Saved entries:

---*---

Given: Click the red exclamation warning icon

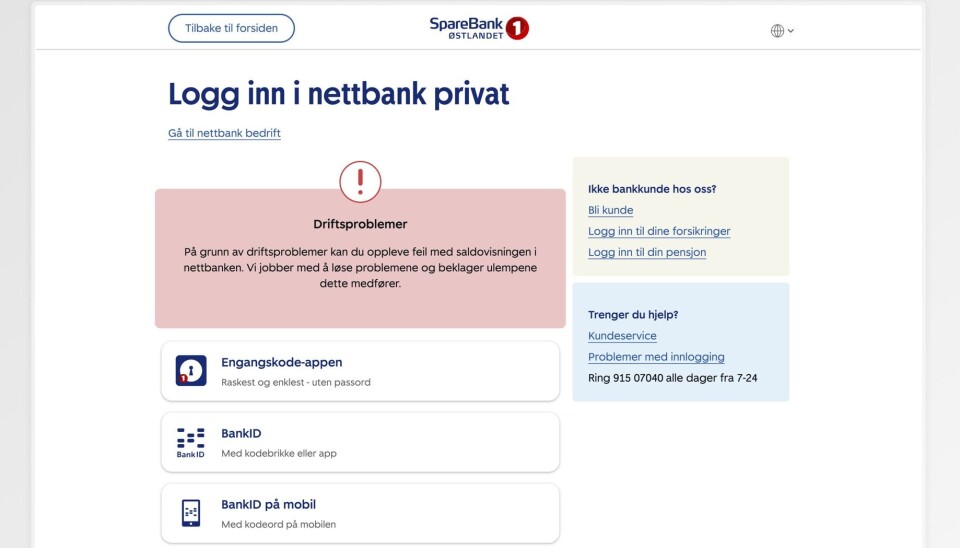Looking at the screenshot, I should coord(360,182).
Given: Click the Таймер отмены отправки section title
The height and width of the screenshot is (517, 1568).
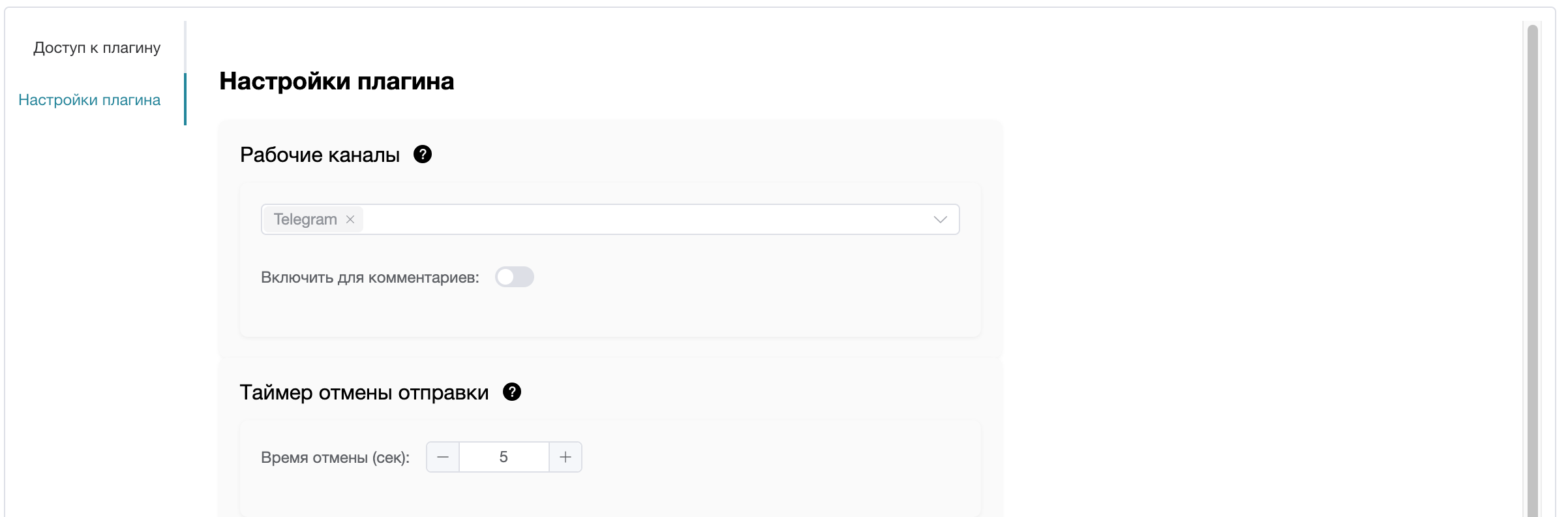Looking at the screenshot, I should 364,392.
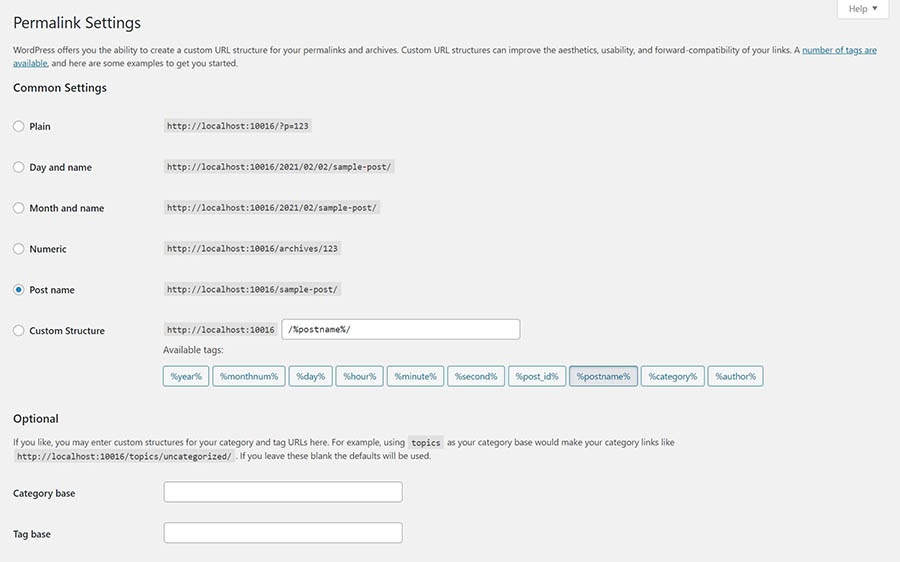Select Month and name permalink structure
The width and height of the screenshot is (900, 562).
(19, 208)
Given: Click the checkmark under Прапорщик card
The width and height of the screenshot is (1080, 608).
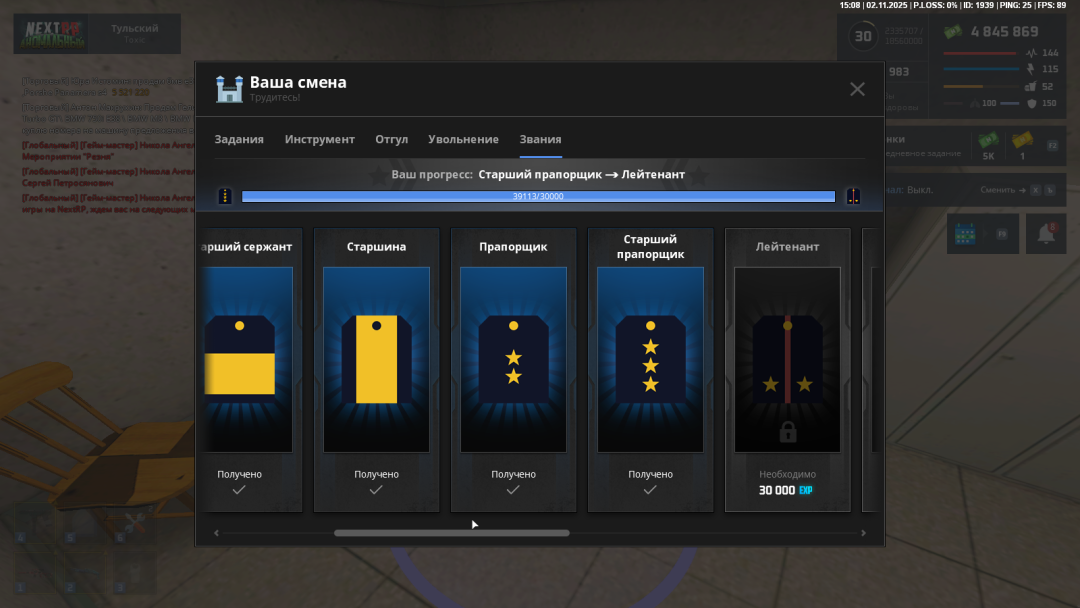Looking at the screenshot, I should pyautogui.click(x=513, y=490).
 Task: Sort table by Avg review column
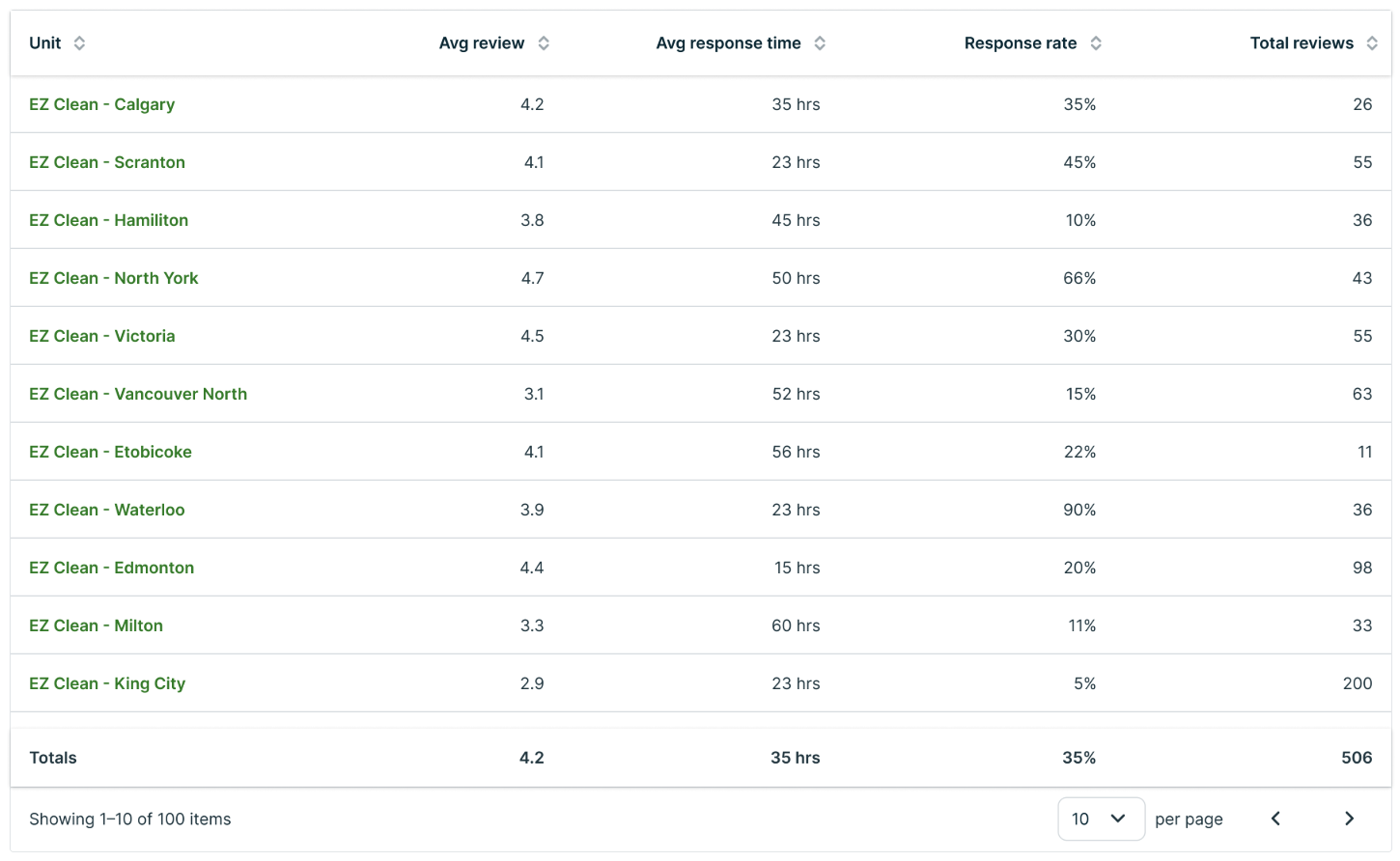[544, 43]
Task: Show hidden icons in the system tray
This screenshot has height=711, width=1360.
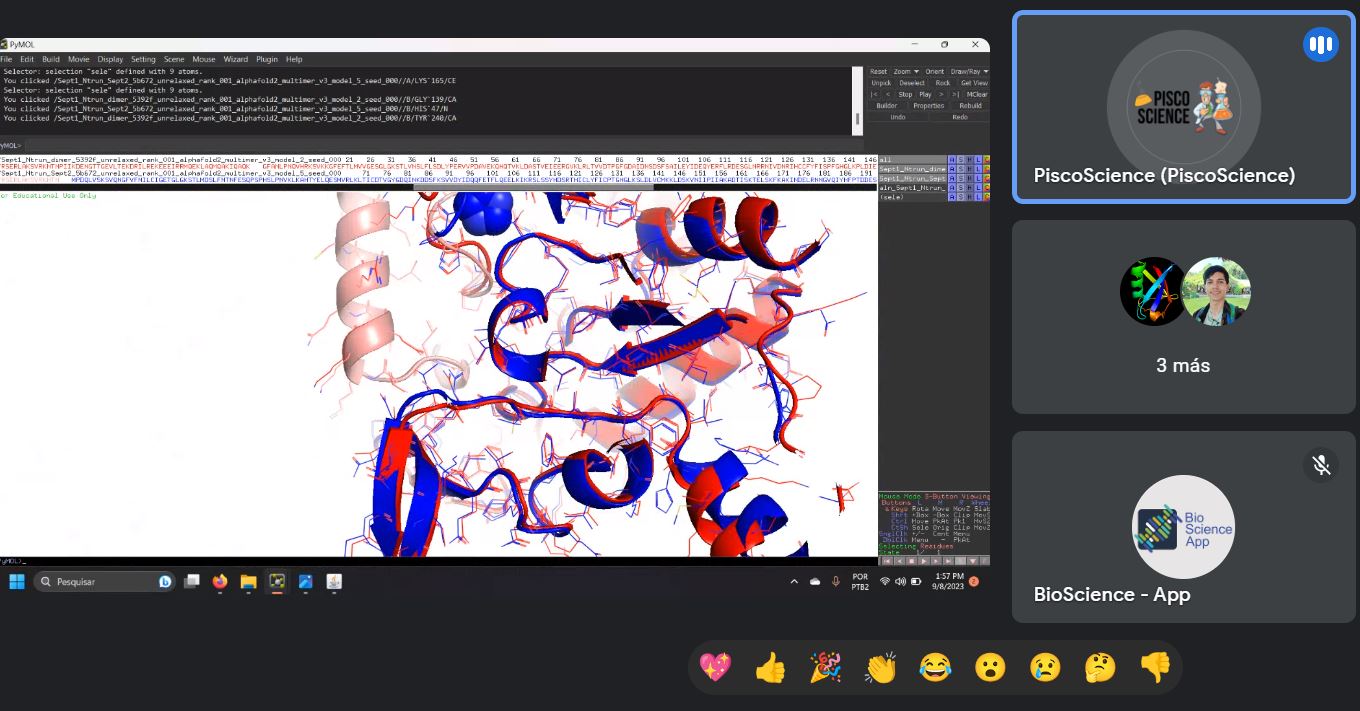Action: (794, 581)
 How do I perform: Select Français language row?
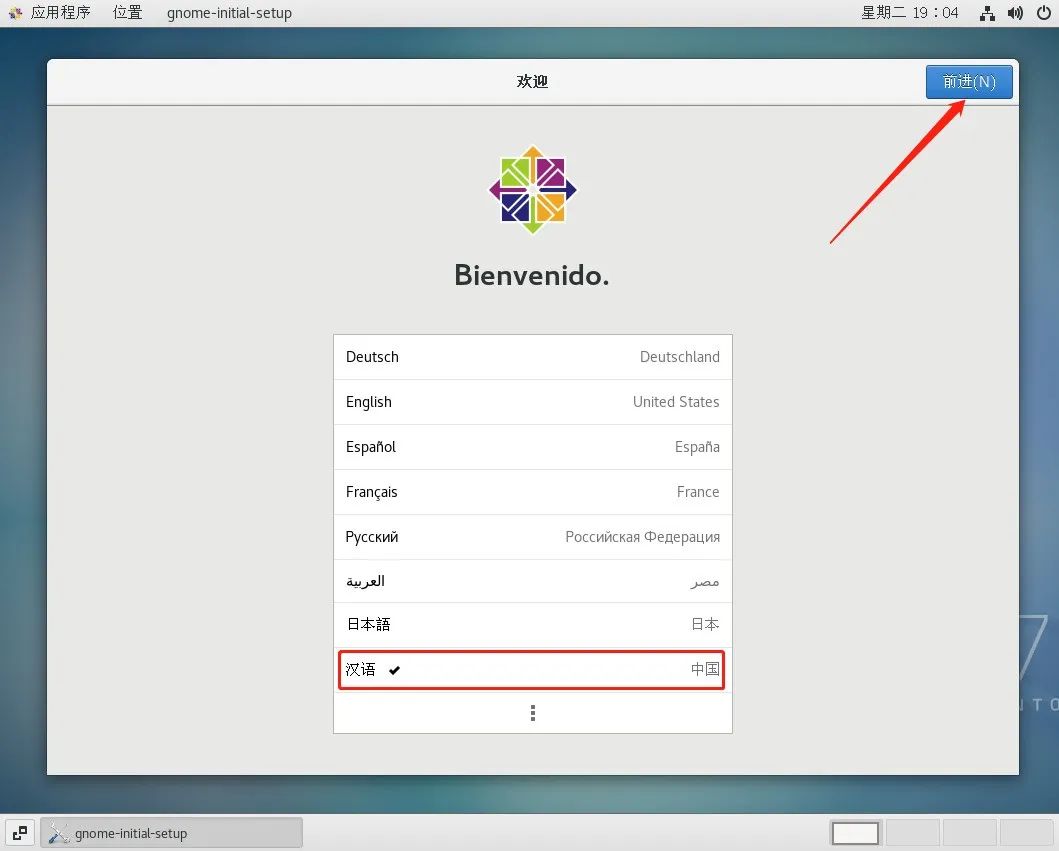point(533,492)
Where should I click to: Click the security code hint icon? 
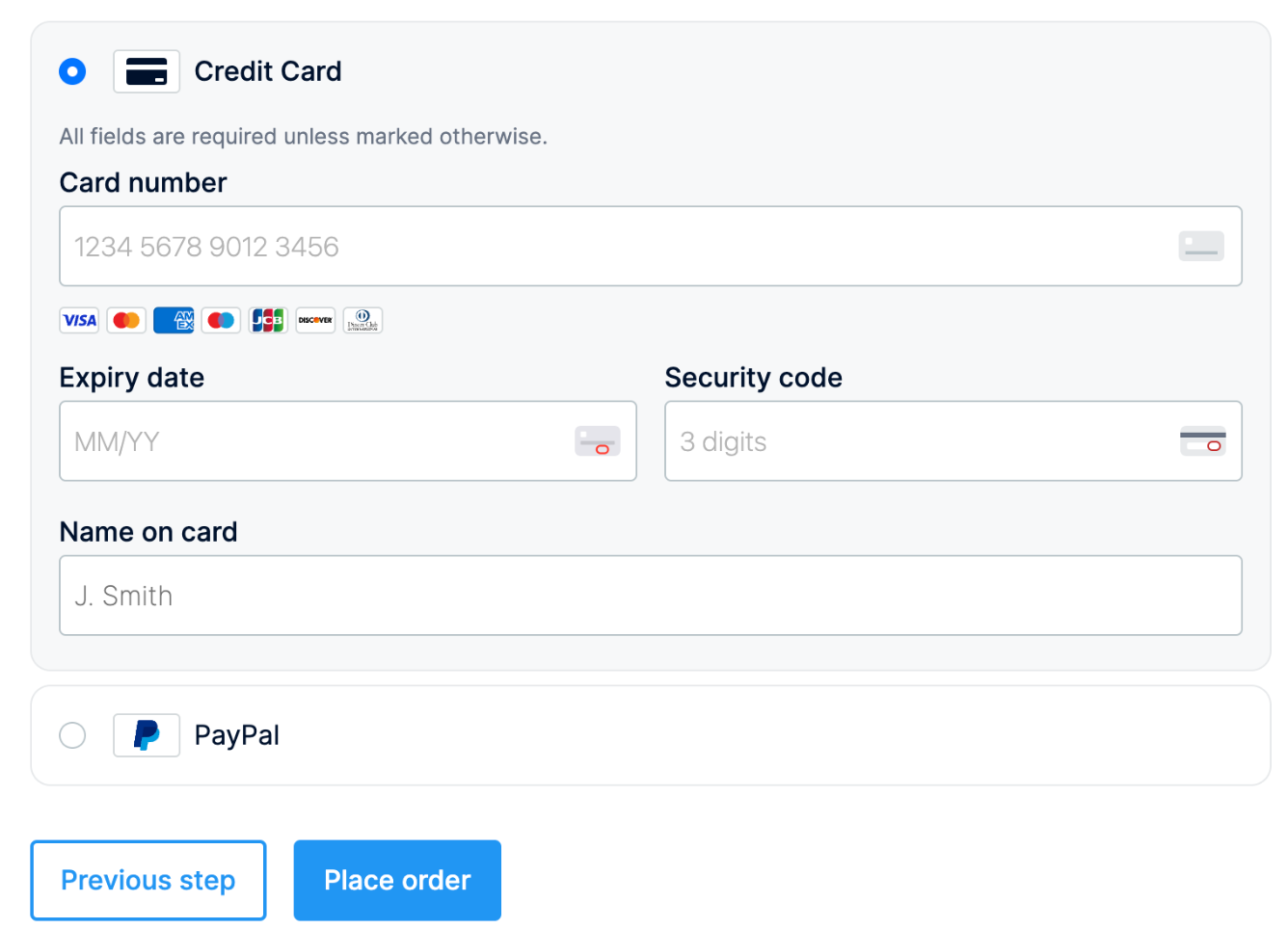(x=1203, y=441)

---*---

### WHAT THE EXERCISE ASKS
Before answering, please find the line containing "Where should I" above, then copy exactly from it through the last line of the entries, both included, without pictures.

### SOLUTION TO THIS PROBLEM
Where should I click to: Click the security code hint icon? 
(x=1203, y=441)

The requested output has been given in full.